Connections
Airflow Connections allow you to manage hostnames, ports, logins, passwords, and other parameters for external services that Airflow needs to interact with.
Connections are a fundamental part of how Airflow interacts with external systems, such as databases, cloud services, messaging queues, and more. Instead of hardcoding credentials and host information directly into your DAGs, you define these details as connections within Airflow. This approach enhances security, maintainability, and reusability.
What is a Connection?
A connection in Airflow is a named entry that stores configuration details for a specific external resource. Each connection has a unique identifier (often called a "conn_id") and contains attributes like:
- Connection Type: Specifies the type of service the connection is for (e.g., 'Postgres', 'S3', 'HTTP', 'Docker').

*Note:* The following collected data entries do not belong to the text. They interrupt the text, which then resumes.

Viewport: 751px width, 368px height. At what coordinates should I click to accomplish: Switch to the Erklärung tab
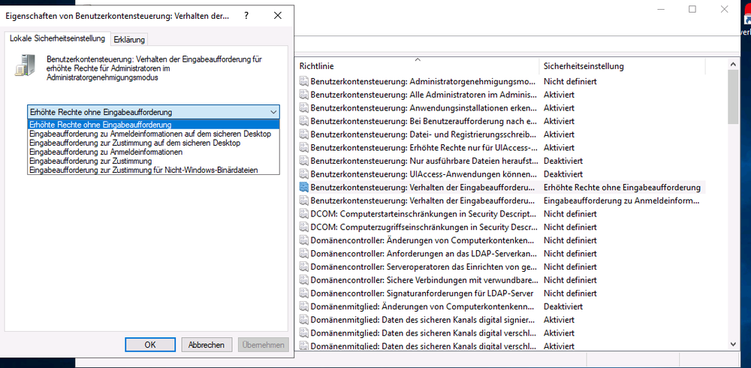click(x=130, y=39)
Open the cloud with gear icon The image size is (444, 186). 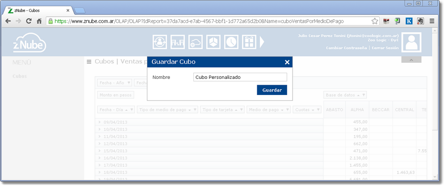(x=195, y=42)
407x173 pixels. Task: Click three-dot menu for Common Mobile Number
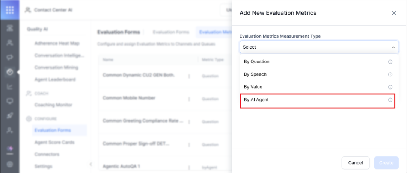coord(189,99)
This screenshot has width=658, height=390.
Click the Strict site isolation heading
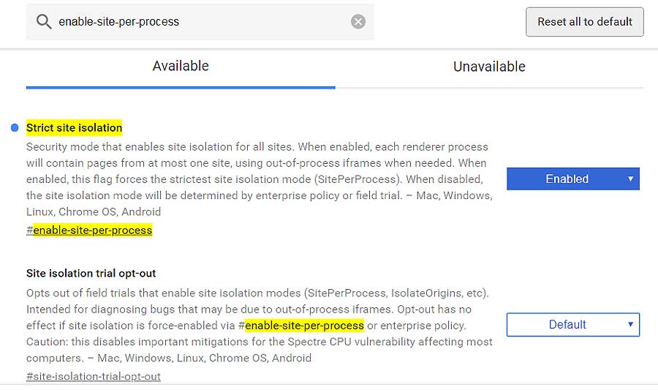tap(75, 127)
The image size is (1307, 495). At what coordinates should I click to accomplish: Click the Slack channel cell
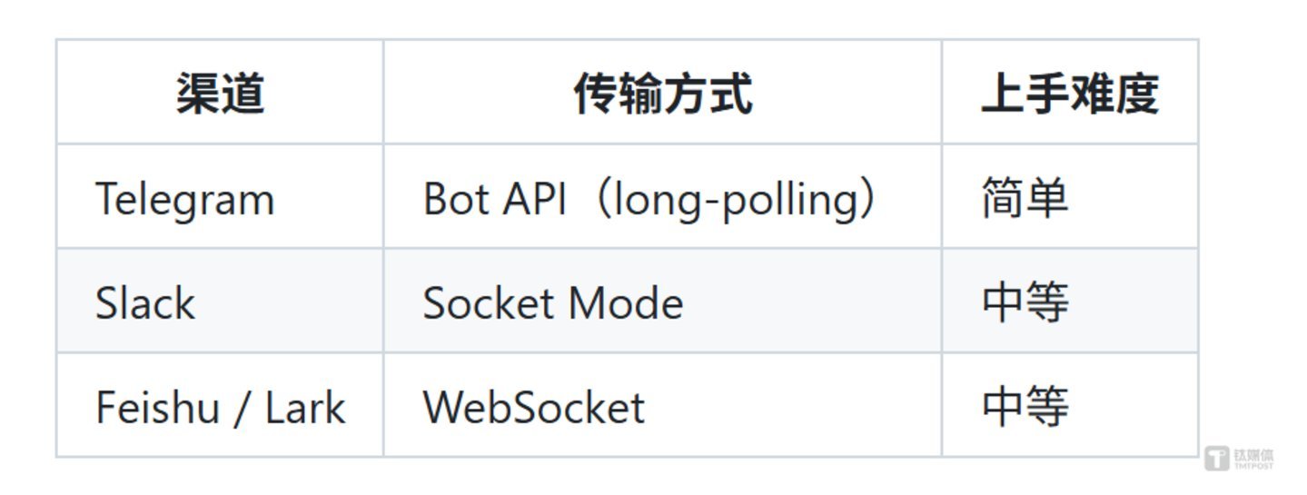[x=144, y=302]
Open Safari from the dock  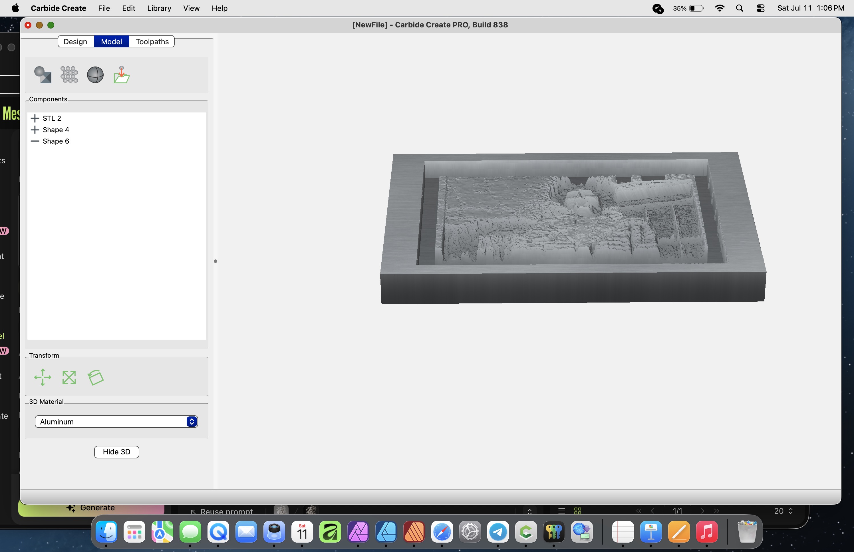(442, 532)
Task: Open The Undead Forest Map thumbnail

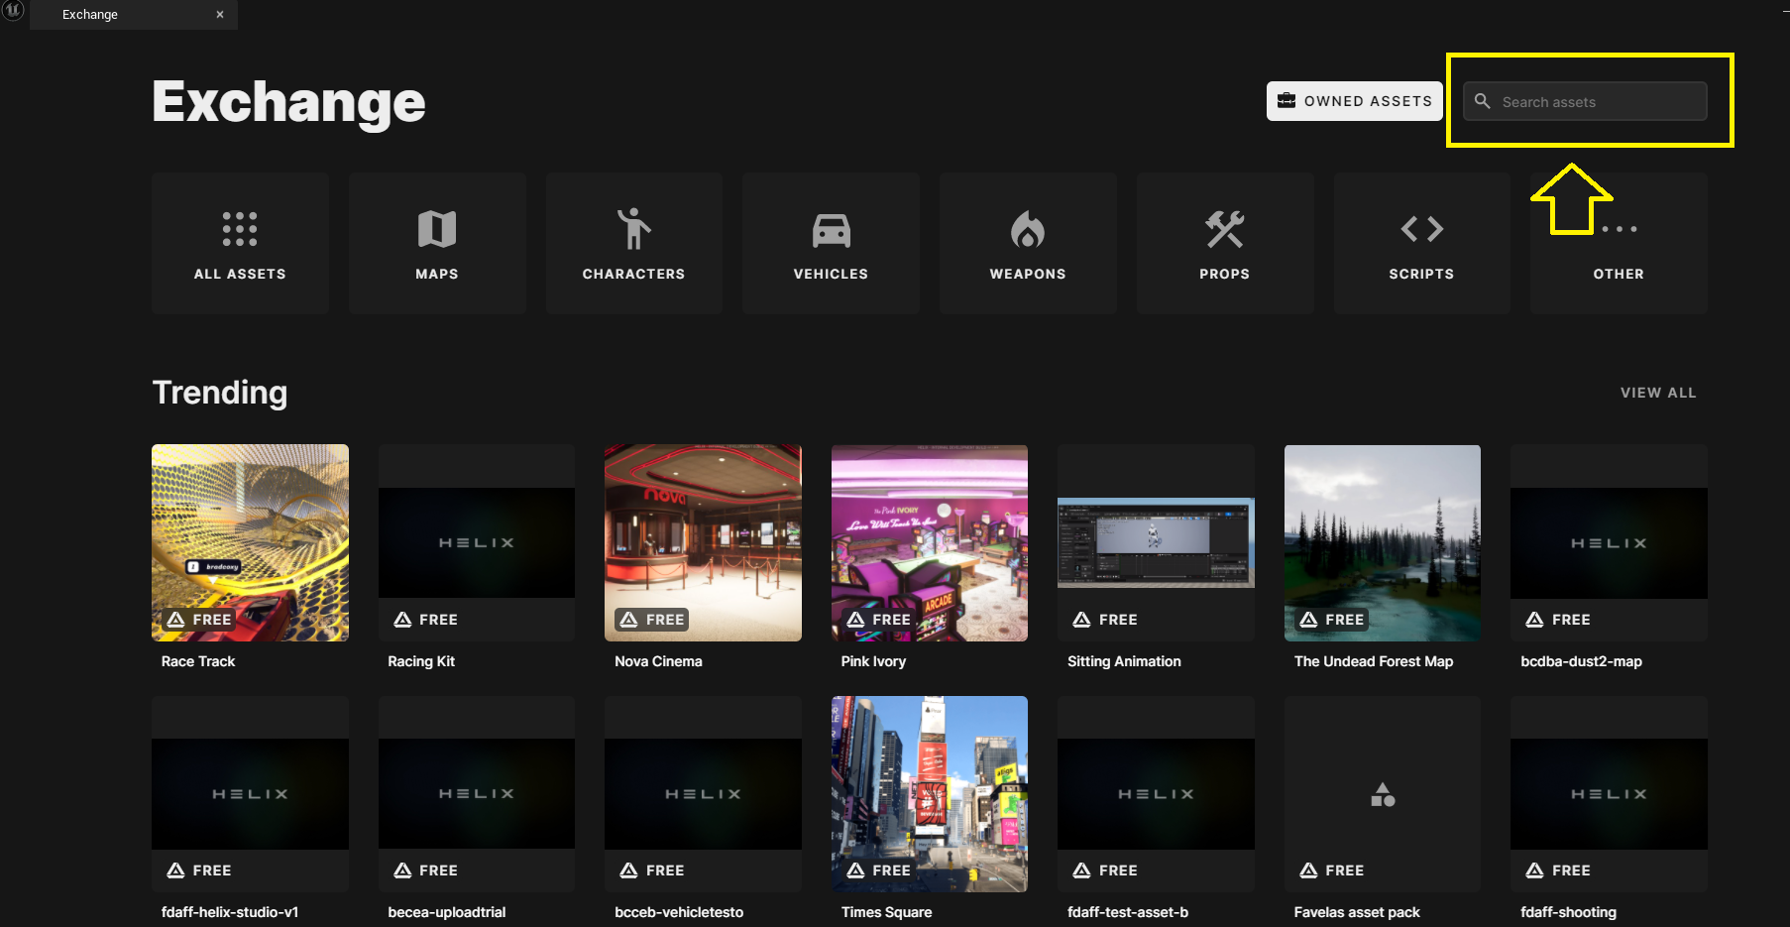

- Host: The hostname or IP address of the service.
- Schema: The protocol (e.g., 'http', 'https', 's3').
- Login: The username for authentication.
- Password: The password for authentication.
- Port: The port number the service is listening on.
- Extra: A JSON string for additional, service-specific parameters.
Managing Connections
Connections can be managed through the Airflow UI or via the command-line interface (CLI). They can also be configured using environment variables or a `connections.yaml` file.
Via the Airflow UI
Navigate to the 'Admin' -> 'Connections' section in the Airflow UI. From there, you can:
- Add a new connection: Click the '+' button to create a new connection.
- Edit an existing connection: Click on a connection's ID to modify its details.
- Delete a connection: Select connections and click the 'Delete' button.
Note: Passwords and sensitive information should be handled with care. Consider using secrets backends for more robust security.
Via the Airflow CLI
The Airflow CLI provides commands to manage connections:
airflow connections add --conn-id: Adds a new connection using a URI.--conn-type airflow connections list: Lists all existing connections.airflow connections delete --conn-id: Deletes a connection.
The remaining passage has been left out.